“I can see that you’re busy – I’ll come back later.”

I had a very interesting interaction with a patient today. I was down on the postpartum floor consenting a patient for a postpartum tubal ligation, when a different patient’s nurse flagged me down. The patient had just been brought down from labor and delivery after delivering twins vaginally. She asked her nurse for narcotic pain medication, which I do not normally order after uncomplicated vaginal deliveries. My standard practice is to order only tylenol and motrin for patients who have an uncomplicated vaginal delivery, with narcotics reserved for patients with bad tears or c-sections. The nurse reported that the patient was refusing tylenol because she said tylenol doesn’t work. Ok, fair enough. Time to go have a chat with the patient.

This is probably a conversation that I have at least once a month. A patient who has had a vaginal delivery wants narcotic pain medication and doesn’t want to try non-narcotic options. Usually I go down there, examine the patient, and explain about how narcotics tend to give quick relief that wears off just as quickly, leaving the patient feeling just as bad as before. I talk to them about taking scheduled non-narcotic medications for baseline pain control, as well as other interventions like abdominal binders and heating pads. If they are still having pain, they can have narcotics while in the hospital, but not to go home. They usually don’t actually want narcotics as much as they want to feel better, so they tend to agree to this plan. 

Sadly, that isn’t what happened this time.

I knocked on the door and walked in with my usual intro: “Hi, Dr. Indy from OB/GYN!”

When I got past the curtain (just inside the doorway), there were about 8 people talking loudly all over the room. The patient was chatting on her cell phone – I heard her excitedly telling someone how she didn’t push very long. Once again, I said “Hello! I’m Dr. Indy from OB/GYN.” No one could hear me. One of the family members yelled at the others and everyone stopped talking, so I tried again. “Hi! I heard you’re having a lot of pain. What’s going on?” The patient looked up, cell phone still in hand, and said “Oh, I’m not having any pain.” She went back to talking on her phone. “Oh!” I said. “Wonderful! So you’re ok with your current pain medications, then?” “I ain’t havin’ no pain now, but when I do have pain I ain’t takin’ no tylenol. That sh*t don’t work.”

I opened my mouth to start talking to her about pain management options, but before I could say anything she was back to talking on the phone. My response? “I see that you’re busy. I’ll come back later.” And I turned and walked out. 

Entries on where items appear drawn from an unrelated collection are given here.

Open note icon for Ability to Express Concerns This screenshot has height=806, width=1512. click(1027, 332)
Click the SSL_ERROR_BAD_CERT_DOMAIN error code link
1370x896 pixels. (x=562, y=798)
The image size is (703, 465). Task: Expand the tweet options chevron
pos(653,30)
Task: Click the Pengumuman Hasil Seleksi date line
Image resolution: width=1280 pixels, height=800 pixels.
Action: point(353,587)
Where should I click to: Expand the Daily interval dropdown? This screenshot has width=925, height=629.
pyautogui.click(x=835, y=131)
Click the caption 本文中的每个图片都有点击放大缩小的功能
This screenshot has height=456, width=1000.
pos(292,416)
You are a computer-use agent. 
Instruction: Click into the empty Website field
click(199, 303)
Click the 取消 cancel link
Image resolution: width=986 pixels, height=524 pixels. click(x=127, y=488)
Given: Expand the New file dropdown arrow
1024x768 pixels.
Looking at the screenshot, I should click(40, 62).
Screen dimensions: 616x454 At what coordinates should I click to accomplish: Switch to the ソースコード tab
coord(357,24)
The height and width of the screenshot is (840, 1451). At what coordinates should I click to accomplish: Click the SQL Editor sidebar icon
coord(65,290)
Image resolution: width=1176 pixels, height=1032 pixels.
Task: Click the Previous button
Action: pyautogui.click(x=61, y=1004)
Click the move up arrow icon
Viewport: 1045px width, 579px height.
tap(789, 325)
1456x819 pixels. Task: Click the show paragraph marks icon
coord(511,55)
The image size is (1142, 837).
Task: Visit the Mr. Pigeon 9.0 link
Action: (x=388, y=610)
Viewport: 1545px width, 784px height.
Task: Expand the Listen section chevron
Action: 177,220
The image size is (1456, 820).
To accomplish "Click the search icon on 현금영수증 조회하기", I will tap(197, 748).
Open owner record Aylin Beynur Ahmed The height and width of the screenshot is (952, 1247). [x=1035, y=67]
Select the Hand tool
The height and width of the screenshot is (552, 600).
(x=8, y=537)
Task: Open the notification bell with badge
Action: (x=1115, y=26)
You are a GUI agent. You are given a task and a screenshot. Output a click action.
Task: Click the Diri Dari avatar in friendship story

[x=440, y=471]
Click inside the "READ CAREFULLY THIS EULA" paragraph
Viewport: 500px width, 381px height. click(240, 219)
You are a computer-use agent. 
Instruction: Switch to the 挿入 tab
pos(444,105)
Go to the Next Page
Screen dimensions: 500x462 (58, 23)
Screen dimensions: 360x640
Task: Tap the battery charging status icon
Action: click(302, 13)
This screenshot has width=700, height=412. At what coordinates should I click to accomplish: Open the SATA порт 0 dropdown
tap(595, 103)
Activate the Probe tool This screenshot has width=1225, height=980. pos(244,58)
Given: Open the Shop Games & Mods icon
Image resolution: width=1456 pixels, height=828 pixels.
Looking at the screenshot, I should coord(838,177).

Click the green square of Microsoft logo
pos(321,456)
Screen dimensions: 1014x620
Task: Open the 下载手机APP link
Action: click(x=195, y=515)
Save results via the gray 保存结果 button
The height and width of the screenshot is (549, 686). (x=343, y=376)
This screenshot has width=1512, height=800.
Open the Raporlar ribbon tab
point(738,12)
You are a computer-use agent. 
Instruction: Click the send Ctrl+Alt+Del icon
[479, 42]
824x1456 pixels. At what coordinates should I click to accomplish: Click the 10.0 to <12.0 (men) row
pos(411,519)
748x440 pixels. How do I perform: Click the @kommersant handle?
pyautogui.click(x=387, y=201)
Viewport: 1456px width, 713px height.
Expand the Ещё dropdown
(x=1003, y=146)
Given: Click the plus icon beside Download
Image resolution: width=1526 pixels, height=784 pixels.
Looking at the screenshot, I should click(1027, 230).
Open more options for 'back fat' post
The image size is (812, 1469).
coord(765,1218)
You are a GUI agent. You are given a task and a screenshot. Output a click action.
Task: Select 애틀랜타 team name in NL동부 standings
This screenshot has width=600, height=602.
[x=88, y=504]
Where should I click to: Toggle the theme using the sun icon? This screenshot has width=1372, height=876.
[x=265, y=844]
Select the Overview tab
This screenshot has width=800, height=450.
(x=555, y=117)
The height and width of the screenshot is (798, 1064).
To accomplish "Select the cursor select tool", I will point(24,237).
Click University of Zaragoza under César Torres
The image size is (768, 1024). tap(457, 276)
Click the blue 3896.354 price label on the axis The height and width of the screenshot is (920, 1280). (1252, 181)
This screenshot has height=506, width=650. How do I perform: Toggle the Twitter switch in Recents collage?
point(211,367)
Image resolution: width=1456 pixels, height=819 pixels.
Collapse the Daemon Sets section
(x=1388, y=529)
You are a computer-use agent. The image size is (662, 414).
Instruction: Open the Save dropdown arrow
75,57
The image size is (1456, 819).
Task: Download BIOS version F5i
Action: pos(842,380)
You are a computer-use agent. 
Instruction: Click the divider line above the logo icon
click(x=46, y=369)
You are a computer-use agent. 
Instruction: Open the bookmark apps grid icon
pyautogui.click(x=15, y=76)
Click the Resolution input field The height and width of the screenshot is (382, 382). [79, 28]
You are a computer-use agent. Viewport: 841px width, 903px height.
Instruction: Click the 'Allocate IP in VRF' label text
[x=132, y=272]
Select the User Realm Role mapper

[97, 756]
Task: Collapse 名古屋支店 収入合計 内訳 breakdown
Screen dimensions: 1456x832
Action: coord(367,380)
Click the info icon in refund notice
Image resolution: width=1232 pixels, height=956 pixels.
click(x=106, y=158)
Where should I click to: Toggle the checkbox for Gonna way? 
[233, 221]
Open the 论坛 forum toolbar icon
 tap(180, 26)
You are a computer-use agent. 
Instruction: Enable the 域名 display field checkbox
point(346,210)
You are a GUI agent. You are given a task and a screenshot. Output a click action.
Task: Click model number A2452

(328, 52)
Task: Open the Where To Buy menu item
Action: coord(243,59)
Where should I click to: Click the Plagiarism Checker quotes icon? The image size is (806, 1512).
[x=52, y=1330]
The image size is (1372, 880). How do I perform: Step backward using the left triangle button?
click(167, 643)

The patient’s family was flabbergasted.

I went to the nursing station and told the nurse about our conversation. I told her that the patient reported no pain at the moment, asked her to page me if the patient was having uncontrolled pain on tylenol and motrin, and turned to go back to the rest of my duties. Then one of the patient’s guests stormed up to the nurses’ station, livid, insisting that I was terribly rude to the patient. I guess they didn’t like me walking out!

I’ll admit it – I was mad.

You see, this is one of my biggest patient-behavior pet peeves. Patients usually don’t know exactly when I’m going to walk in, and so it happens all of the time that I walk into the middle of someone’s phone call. The most common response is for the patient to quickly say “I’m sorry, I have to go – the doctor is here” and to hang up within seconds.

I have no tolerance for people talking on cell phones during doctor-patient interactions. You expect me to focus 100% of my attention on you, and I expect you to focus your attention on me, so we can work together to get you feeling better. That goes double when you ask me to drop what I am doing and come talk to you.

At any given moment during an average day on labor and delivery, I am responsible for 2-3 laboring patients, 1-2 triage patients, and 15 postpartum patients, plus patient phone calls and miscellaneous leftover paperwork. The only possible way for me to take care of everyone is to focus on each patient while I take care of them, then move on to the next task. When I come to talk to you, I don’t have time to wait for you to finish chatting about your delivery experience on the phone, and if you aren’t going to engage in a conversation with me about your problem, it probably isn’t important enough to you to justify pulling me away from taking care of other patients. 

So, what do you think?

Where do we draw the line between providing customer service and tolerating abuse and disrespect from our patients?

What do you do when a patient continues their phone conversation after you enter a room, with no signs of ending the conversation to talk to you? How did the patients respond?